2.4. Ligation of CH2 Fragments Containing Mutations with Phagemids

1. Restriction enzymes SfiI: see above.

2. T4 DNA Ligase, 400,000 units/ml (New England Biolabs, Ipswich, MA).

2.5. Purification, Concentration, and Desalting of Ligations

1. QIAquick PCR Purification Kit (Qiagen, Valencia, CA).

2. Centrifugal filter: Amicon Ultra-4 with a cutoff of 3,000 MW (Millipore, Billerica, MA).

2.6. Electroporations

1. TG1 electroporation-competent cells (Stratagene, La Jolla, CA).

2. Gene Pulser/MicroPulser Cuvettes (Bio-Rad, Hercules, CA).

3. Gene Pulser (Bio-Rad, Hercules, CA).

4. S.O.C. Medium: 2% tryptone, 0.5% yeast extract, 10 mM sodium chloride, 2.5 mM KCl, 10 mM MgCl₂, 10 mM MgSO₄, 20 mM glucose.

2.7. Preparation of CH2-Based Library

1. 2× YT medium: see above.

2. Glucose (Sigma-Aldrich, St. Louis, MO): Stock 20% keep at room temperature, sterilized by filtration.

3. M13KO7 helper phage (Invitrogen, Carlsbad, CA).

4. Antibiotics: 100 mg/ml ampicillin and 50 mg/ml kanamycin.

5. HiSpeed Plasmid Maxi Kit.

2.8. Primers for Construction of CH2 Mutant (m01) with Increased Stability

Omp: 5′ AAG ACA GCT ATC GCG ATT GCA G 3′
gIIIF: 5′ ATC ACC GGA ACC AGA GCC ACC AC 3′
L/C primer Fw: 5′ TCA GTC TTC TGC TTC CCC CCA AAA CCC AAG GAC 3′
L/C primer Rv: 5′ TGG GGG GAA GCA GAA GAC TGA CGG TCC CCC CAG 3′
K/C primer Fw: 5′ CCC ATC GAG TGC ACC ATC TCC AAA GCC AAA GGC 3′
K/C primer Rv: 5′ GGA GAT GGT GCA CTC GAT GGG GGC TGG GAG GGC 3′

2.9. Measurement of the Antibody Domain Stability

1. Circular dichroism (CD): AVIV Model 202 CD Spectrometer (Aviv Biomedical, NJ).

2. Differential scanning calorimetry (DSC): VP-DSC MicroCalorimeter (MicroCal, MA).

3. Spectrofluorometry: Fluorometer Fluoromax-3 (HORIBA Jobin Yvon, NJ).

3. Methods

Cloning, expression, and purification of a CH2 domain are performed based on modification of methods used for dAbs.

3.1. RNA Isolation and cDNA Synthesis

1. Lymphocyte isolation and cDNA synthesis are performed according to previous protocol (16).

3.2. Cloning of CH2 into Phagemid pComb3X

1. PCR for CH2 domain amplification: Mix (for one reaction)

   Reagent	Volume (μl)	Final concentration
   Sterile double-dist. water	21
   PCR Master Mix (2×)	25	1×
   CH2 upstream primer (10 μM)	1.5	300 nM
   CH2 downstream primer (10 μM)	1.5	300 nM
   cDNA (1 μg/μl)	1	1 μg
   Final volume	50

   Thermal cycling.
------------------------------------------------------------------------
Write the next part of the CH2 domain cloning protocol above, picking up right after its final line.

◆ Collected data entries:
------------------------------------------------------------------------
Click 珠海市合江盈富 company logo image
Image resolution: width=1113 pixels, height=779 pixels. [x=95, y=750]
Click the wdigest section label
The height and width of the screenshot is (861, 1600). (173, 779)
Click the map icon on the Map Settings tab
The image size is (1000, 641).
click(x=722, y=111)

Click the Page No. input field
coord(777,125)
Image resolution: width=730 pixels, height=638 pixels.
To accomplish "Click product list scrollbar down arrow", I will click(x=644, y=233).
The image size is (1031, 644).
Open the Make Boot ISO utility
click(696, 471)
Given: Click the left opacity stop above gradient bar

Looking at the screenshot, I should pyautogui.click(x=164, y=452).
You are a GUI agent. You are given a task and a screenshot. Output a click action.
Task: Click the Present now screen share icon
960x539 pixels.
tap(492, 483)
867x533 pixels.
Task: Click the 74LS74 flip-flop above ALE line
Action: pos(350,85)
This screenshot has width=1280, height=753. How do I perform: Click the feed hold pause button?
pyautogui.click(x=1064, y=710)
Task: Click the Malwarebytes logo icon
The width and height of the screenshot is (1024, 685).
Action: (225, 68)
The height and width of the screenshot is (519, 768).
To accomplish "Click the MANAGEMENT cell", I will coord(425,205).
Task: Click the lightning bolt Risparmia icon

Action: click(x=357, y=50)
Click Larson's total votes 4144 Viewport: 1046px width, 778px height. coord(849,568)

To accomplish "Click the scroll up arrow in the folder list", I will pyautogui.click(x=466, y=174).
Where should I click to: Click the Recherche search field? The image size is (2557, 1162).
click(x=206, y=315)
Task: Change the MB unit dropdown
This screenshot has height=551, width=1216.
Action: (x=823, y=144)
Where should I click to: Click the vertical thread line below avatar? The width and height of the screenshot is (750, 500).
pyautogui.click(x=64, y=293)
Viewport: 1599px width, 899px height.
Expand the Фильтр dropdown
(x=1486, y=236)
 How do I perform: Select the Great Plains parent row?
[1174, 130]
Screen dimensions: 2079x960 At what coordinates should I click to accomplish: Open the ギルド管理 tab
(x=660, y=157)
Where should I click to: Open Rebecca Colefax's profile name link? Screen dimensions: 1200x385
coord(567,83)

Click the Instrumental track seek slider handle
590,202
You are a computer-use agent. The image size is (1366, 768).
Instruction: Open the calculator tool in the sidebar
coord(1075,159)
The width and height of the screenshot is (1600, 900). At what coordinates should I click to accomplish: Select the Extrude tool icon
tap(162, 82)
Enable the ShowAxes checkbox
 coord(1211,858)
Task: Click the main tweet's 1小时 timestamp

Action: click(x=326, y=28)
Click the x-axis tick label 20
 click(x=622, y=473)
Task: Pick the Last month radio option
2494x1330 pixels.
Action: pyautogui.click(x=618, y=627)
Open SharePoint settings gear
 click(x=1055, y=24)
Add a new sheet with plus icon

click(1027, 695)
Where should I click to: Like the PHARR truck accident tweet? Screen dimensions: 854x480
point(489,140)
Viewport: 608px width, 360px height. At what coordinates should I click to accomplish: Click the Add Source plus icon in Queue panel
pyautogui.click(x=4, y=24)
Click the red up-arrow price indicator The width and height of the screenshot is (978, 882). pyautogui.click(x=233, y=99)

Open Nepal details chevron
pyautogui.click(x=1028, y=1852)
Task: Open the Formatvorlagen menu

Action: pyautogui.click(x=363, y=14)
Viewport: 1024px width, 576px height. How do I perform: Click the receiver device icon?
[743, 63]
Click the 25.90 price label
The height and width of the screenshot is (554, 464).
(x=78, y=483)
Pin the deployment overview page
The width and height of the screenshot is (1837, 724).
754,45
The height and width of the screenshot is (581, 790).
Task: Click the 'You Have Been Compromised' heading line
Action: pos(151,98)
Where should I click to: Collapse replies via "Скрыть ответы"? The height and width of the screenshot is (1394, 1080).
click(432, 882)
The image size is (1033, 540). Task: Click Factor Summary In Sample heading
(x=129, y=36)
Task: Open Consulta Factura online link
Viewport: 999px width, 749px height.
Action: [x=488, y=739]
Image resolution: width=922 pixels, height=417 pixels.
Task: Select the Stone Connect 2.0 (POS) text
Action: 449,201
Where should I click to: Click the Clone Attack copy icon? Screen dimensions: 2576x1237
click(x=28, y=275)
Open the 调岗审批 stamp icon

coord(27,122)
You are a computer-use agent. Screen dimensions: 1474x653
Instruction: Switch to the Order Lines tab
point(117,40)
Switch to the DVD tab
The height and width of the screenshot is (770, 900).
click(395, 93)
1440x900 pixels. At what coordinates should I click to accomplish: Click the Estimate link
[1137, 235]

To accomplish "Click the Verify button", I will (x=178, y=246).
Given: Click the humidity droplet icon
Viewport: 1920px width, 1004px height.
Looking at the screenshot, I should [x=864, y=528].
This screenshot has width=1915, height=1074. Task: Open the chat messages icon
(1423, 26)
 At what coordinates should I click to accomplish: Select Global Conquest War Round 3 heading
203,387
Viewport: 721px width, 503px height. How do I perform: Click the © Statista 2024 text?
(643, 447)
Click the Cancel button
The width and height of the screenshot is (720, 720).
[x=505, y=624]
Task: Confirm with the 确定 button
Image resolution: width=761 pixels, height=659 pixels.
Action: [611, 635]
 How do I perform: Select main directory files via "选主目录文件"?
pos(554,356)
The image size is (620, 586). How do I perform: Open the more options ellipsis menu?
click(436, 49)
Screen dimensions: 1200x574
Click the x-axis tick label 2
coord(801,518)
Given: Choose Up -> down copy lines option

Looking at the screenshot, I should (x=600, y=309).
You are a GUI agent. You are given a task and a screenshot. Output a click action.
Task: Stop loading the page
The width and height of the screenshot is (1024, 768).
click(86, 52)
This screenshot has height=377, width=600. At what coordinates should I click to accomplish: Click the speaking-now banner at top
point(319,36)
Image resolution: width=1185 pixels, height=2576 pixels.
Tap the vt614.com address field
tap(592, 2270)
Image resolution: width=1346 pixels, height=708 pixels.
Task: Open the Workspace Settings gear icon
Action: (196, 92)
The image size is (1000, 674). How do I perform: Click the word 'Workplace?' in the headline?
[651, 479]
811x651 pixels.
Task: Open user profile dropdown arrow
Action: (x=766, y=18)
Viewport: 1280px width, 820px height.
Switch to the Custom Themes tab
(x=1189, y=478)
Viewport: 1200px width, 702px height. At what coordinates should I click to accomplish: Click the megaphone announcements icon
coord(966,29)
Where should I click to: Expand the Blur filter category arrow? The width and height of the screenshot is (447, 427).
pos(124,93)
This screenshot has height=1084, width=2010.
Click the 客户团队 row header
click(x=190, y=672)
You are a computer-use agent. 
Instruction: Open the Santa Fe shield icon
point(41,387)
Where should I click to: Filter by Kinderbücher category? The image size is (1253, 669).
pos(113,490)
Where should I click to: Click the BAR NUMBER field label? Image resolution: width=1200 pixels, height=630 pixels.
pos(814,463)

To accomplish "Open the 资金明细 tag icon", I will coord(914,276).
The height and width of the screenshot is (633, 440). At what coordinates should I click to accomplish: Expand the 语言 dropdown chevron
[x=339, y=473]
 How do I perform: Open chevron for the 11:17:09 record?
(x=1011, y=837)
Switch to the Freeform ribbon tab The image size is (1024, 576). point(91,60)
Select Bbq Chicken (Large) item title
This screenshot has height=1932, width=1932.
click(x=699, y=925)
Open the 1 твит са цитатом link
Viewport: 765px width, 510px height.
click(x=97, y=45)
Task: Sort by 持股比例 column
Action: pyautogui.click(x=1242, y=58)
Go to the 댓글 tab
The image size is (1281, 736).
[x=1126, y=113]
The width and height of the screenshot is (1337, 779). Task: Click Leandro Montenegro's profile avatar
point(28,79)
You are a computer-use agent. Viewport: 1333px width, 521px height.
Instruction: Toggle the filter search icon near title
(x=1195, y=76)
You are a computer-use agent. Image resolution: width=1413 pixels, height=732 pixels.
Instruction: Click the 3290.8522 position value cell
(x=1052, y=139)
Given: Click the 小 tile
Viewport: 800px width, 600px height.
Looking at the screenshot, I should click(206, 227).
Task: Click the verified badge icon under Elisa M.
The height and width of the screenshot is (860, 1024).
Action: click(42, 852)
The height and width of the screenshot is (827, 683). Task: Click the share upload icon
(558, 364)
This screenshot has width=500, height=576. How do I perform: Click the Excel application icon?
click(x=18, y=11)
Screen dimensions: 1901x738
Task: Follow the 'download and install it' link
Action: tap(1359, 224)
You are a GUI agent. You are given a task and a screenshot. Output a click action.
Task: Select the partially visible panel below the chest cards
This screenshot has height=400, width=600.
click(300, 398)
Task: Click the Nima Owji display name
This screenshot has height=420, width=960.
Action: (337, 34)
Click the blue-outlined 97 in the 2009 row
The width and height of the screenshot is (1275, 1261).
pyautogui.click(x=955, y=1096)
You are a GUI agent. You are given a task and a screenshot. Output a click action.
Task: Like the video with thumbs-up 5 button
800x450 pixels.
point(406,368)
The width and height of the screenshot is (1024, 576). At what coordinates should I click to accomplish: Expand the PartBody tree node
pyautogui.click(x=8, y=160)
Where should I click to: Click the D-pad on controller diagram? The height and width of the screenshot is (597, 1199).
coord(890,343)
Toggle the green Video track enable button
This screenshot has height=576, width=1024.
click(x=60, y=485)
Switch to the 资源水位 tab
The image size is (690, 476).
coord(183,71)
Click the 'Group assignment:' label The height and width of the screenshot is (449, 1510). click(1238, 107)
------------------------------------------------------------------------
◆ Response for this exercise:
   	Temperature	Time	Cycles
   Initial denaturation	94°C	2 min	1×
   Denaturation	94°C	15 s	10×
   Annealing	55°C	30 s
   Elongation	72°C	25 s
   Denaturation	94°C	30 min + 5 s Cycle elongation for each succes sive cycle	25×
   Annealing	55°C
   Elongation	72°C
   Final elongation	72°C	7 min	1×
   Cooling	4°C	Forever

2. Digestion of insert DNA and vector.

   Components	CH2 fragment (μl)	pComb3X (μl)	Final concentration
   Insert DNA	x (2 μg)	–
   Vector pComb3x	–	y (10 μg)
   10× NEBuffer 2	5	5	1×
   BSA (10 mg/ml)	0.5	0.5	100 μg/ml
   SfiI (20 u/μl)	4	3
   ddH2O	40.5 − x	41.5 − y
   Final volume	50

3. Purification of digested insert and vector.

   The digested products are run on agarose gel and purified according to the manual of the Kit.

4. Ligation.

   Dissolve insert DNA and vector DNA in Dilution Buffer (5×) to a final volume of 5 ml in a sterile reaction vial as follows:

   Components	Volume (μl)	Final concentration
   Insert DNA (digest CH2 fragment) (see Note 1)	3
   Vector DNA (digested pComb3X)	1
   DNA dilution buffer (5×)	1	1×
   ddH2O	–
   Total	5

   Add 5 μl T4 DNA Ligation Buffer (2×) to each reaction vial;

   Add 0.5 μl T4 DNA Ligase (5 U/μl);

   Mix thoroughly;

   Incubate for 5 min at 15–25°C.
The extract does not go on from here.